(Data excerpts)
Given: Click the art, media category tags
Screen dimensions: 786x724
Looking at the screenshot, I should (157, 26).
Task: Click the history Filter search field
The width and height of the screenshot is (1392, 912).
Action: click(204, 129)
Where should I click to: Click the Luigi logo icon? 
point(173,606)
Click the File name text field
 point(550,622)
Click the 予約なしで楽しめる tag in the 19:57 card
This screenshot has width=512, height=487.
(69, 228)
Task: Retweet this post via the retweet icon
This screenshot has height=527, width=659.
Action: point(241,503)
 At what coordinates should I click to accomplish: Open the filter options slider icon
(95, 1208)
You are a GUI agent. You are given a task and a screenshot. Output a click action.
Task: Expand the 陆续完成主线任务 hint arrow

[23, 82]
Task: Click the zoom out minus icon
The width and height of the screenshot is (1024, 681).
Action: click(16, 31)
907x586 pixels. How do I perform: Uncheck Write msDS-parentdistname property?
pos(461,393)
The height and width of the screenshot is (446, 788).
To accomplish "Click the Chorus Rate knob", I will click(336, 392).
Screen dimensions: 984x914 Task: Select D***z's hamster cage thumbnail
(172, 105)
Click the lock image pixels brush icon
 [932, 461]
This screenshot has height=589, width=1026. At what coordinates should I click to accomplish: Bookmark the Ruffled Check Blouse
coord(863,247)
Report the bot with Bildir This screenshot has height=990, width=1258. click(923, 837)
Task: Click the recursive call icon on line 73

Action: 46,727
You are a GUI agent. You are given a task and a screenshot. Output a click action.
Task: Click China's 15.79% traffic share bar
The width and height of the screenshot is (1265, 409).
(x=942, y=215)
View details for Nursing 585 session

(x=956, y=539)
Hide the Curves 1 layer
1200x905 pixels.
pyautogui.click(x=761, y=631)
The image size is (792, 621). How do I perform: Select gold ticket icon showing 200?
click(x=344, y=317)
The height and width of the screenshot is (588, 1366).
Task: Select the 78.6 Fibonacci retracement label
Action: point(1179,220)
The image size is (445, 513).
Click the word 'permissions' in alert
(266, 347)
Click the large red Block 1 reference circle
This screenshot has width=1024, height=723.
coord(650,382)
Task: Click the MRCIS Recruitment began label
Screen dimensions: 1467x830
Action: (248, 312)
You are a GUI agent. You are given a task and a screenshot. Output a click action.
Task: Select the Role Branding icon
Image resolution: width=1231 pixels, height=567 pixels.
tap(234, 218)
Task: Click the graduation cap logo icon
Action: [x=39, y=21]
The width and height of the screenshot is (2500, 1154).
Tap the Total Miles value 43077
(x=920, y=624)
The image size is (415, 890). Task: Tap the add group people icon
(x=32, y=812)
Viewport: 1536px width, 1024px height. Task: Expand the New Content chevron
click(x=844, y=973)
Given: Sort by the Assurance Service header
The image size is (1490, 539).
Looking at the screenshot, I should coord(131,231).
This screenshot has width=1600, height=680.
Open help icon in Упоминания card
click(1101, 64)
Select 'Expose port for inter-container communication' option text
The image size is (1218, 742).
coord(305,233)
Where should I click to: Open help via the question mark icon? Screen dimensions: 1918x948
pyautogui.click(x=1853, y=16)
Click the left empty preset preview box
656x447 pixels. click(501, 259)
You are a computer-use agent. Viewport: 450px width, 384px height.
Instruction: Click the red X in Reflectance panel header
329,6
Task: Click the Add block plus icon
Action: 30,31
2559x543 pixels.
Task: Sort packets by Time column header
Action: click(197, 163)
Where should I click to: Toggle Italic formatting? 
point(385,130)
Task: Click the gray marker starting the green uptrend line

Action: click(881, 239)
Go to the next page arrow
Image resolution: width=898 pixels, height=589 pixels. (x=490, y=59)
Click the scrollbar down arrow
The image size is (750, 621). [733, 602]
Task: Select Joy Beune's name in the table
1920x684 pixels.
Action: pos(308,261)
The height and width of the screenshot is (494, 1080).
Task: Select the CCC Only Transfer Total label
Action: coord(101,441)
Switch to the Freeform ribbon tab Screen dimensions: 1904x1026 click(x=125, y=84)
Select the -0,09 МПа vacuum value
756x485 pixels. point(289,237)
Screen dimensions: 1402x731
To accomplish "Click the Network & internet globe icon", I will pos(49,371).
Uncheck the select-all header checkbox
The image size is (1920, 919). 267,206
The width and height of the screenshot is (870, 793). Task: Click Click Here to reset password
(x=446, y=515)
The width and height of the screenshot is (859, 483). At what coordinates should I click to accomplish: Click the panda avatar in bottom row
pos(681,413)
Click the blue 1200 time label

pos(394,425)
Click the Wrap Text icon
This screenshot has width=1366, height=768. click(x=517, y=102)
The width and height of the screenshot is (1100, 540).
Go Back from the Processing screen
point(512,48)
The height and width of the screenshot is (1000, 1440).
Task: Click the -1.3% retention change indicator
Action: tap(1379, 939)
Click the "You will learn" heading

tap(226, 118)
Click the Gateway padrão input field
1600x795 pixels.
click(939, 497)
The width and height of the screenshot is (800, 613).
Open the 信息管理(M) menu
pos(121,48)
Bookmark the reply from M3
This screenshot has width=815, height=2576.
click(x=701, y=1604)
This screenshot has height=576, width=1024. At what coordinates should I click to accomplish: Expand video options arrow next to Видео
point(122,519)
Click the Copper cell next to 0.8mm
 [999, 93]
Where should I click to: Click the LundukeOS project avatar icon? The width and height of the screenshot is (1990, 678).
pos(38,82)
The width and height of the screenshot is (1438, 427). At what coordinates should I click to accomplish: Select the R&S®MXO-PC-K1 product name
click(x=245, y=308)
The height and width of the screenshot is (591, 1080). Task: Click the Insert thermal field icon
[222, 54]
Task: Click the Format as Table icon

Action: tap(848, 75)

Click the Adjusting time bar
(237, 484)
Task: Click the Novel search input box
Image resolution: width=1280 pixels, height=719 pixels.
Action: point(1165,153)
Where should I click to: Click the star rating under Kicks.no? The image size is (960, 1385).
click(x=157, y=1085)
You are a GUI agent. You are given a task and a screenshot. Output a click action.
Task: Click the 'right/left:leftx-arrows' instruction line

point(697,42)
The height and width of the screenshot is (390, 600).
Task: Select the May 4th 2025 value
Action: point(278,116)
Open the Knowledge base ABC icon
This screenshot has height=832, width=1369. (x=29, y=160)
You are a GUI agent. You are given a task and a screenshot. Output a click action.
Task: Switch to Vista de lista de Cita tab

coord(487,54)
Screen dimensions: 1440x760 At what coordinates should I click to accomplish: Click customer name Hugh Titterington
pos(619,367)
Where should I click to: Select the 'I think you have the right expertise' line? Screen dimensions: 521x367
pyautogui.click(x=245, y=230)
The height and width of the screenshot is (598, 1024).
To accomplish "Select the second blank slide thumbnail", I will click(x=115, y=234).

**WHAT TO WORK ON:**
All of the records above should be transcribed exactly.

**OUTPUT OF THE TASK:**
Given: Click the art, media category tags
Screen dimensions: 786x724
Looking at the screenshot, I should (157, 26).
Task: Click the history Filter search field
The width and height of the screenshot is (1392, 912).
Action: click(204, 129)
Where should I click to: Click the Luigi logo icon? 
point(173,606)
Click the File name text field
 point(550,622)
Click the 予約なしで楽しめる tag in the 19:57 card
This screenshot has width=512, height=487.
(69, 228)
Task: Retweet this post via the retweet icon
This screenshot has height=527, width=659.
Action: point(241,503)
 At what coordinates should I click to accomplish: Open the filter options slider icon
(95, 1208)
You are a GUI agent. You are given a task and a screenshot. Output a click action.
Task: Expand the 陆续完成主线任务 hint arrow

[23, 82]
Task: Click the zoom out minus icon
The width and height of the screenshot is (1024, 681).
Action: click(16, 31)
907x586 pixels. How do I perform: Uncheck Write msDS-parentdistname property?
pos(461,393)
The height and width of the screenshot is (446, 788).
To accomplish "Click the Chorus Rate knob", I will click(336, 392).
Screen dimensions: 984x914 Task: Select D***z's hamster cage thumbnail
(172, 105)
Click the lock image pixels brush icon
 [932, 461]
This screenshot has height=589, width=1026. At what coordinates should I click to accomplish: Bookmark the Ruffled Check Blouse
coord(863,247)
Report the bot with Bildir This screenshot has height=990, width=1258. click(923, 837)
Task: Click the recursive call icon on line 73

Action: 46,727
You are a GUI agent. You are given a task and a screenshot. Output a click action.
Task: Click China's 15.79% traffic share bar
The width and height of the screenshot is (1265, 409).
(x=942, y=215)
View details for Nursing 585 session

(x=956, y=539)
Hide the Curves 1 layer
1200x905 pixels.
pyautogui.click(x=761, y=631)
The image size is (792, 621). How do I perform: Select gold ticket icon showing 200?
click(x=344, y=317)
The height and width of the screenshot is (588, 1366).
Task: Select the 78.6 Fibonacci retracement label
Action: point(1179,220)
The image size is (445, 513).
Click the word 'permissions' in alert
(266, 347)
Click the large red Block 1 reference circle
This screenshot has width=1024, height=723.
coord(650,382)
Task: Click the MRCIS Recruitment began label
Screen dimensions: 1467x830
Action: (248, 312)
You are a GUI agent. You are given a task and a screenshot. Output a click action.
Task: Select the Role Branding icon
Image resolution: width=1231 pixels, height=567 pixels.
tap(234, 218)
Task: Click the graduation cap logo icon
Action: [x=39, y=21]
The width and height of the screenshot is (2500, 1154).
Tap the Total Miles value 43077
(x=920, y=624)
The image size is (415, 890). Task: Tap the add group people icon
(x=32, y=812)
Viewport: 1536px width, 1024px height. Task: Expand the New Content chevron
click(x=844, y=973)
Given: Sort by the Assurance Service header
The image size is (1490, 539).
Looking at the screenshot, I should coord(131,231).
This screenshot has width=1600, height=680.
Open help icon in Упоминания card
click(1101, 64)
Select 'Expose port for inter-container communication' option text
The image size is (1218, 742).
coord(305,233)
Where should I click to: Open help via the question mark icon? Screen dimensions: 1918x948
pyautogui.click(x=1853, y=16)
Click the left empty preset preview box
656x447 pixels. click(501, 259)
You are a computer-use agent. Viewport: 450px width, 384px height.
Instruction: Click the red X in Reflectance panel header
329,6
Task: Click the Add block plus icon
Action: 30,31
2559x543 pixels.
Task: Sort packets by Time column header
Action: click(197, 163)
Where should I click to: Toggle Italic formatting? 
point(385,130)
Task: Click the gray marker starting the green uptrend line

Action: click(881, 239)
Go to the next page arrow
Image resolution: width=898 pixels, height=589 pixels. (x=490, y=59)
Click the scrollbar down arrow
The image size is (750, 621). [733, 602]
Task: Select Joy Beune's name in the table
1920x684 pixels.
Action: pos(308,261)
The height and width of the screenshot is (494, 1080).
Task: Select the CCC Only Transfer Total label
Action: coord(101,441)
Switch to the Freeform ribbon tab Screen dimensions: 1904x1026 click(x=125, y=84)
Select the -0,09 МПа vacuum value
756x485 pixels. point(289,237)
Screen dimensions: 1402x731
To accomplish "Click the Network & internet globe icon", I will pos(49,371).
Uncheck the select-all header checkbox
The image size is (1920, 919). 267,206
The width and height of the screenshot is (870, 793). Task: Click Click Here to reset password
(x=446, y=515)
The width and height of the screenshot is (859, 483). At what coordinates should I click to accomplish: Click the panda avatar in bottom row
pos(681,413)
Click the blue 1200 time label

pos(394,425)
Click the Wrap Text icon
This screenshot has width=1366, height=768. click(x=517, y=102)
The width and height of the screenshot is (1100, 540).
Go Back from the Processing screen
point(512,48)
The height and width of the screenshot is (1000, 1440).
Task: Click the -1.3% retention change indicator
Action: tap(1379, 939)
Click the "You will learn" heading

tap(226, 118)
Click the Gateway padrão input field
1600x795 pixels.
click(939, 497)
The width and height of the screenshot is (800, 613).
Open the 信息管理(M) menu
pos(121,48)
Bookmark the reply from M3
This screenshot has width=815, height=2576.
click(x=701, y=1604)
This screenshot has height=576, width=1024. At what coordinates should I click to accomplish: Expand video options arrow next to Видео
point(122,519)
Click the Copper cell next to 0.8mm
 [999, 93]
Where should I click to: Click the LundukeOS project avatar icon? The width and height of the screenshot is (1990, 678).
pos(38,82)
The width and height of the screenshot is (1438, 427). At what coordinates should I click to accomplish: Select the R&S®MXO-PC-K1 product name
click(x=245, y=308)
The height and width of the screenshot is (591, 1080). Task: Click the Insert thermal field icon
[222, 54]
Task: Click the Format as Table icon

Action: tap(848, 75)

Click the Adjusting time bar
(237, 484)
Task: Click the Novel search input box
Image resolution: width=1280 pixels, height=719 pixels.
Action: point(1165,153)
Where should I click to: Click the star rating under Kicks.no? The image size is (960, 1385).
click(x=157, y=1085)
You are a GUI agent. You are given a task and a screenshot. Output a click action.
Task: Click the 'right/left:leftx-arrows' instruction line

point(697,42)
The height and width of the screenshot is (390, 600).
Task: Select the May 4th 2025 value
Action: point(278,116)
Open the Knowledge base ABC icon
This screenshot has height=832, width=1369. (x=29, y=160)
You are a GUI agent. You are given a task and a screenshot. Output a click action.
Task: Switch to Vista de lista de Cita tab

coord(487,54)
Screen dimensions: 1440x760 At what coordinates should I click to accomplish: Click customer name Hugh Titterington
pos(619,367)
Where should I click to: Select the 'I think you have the right expertise' line? Screen dimensions: 521x367
pyautogui.click(x=245, y=230)
The height and width of the screenshot is (598, 1024).
To accomplish "Select the second blank slide thumbnail", I will click(x=115, y=234).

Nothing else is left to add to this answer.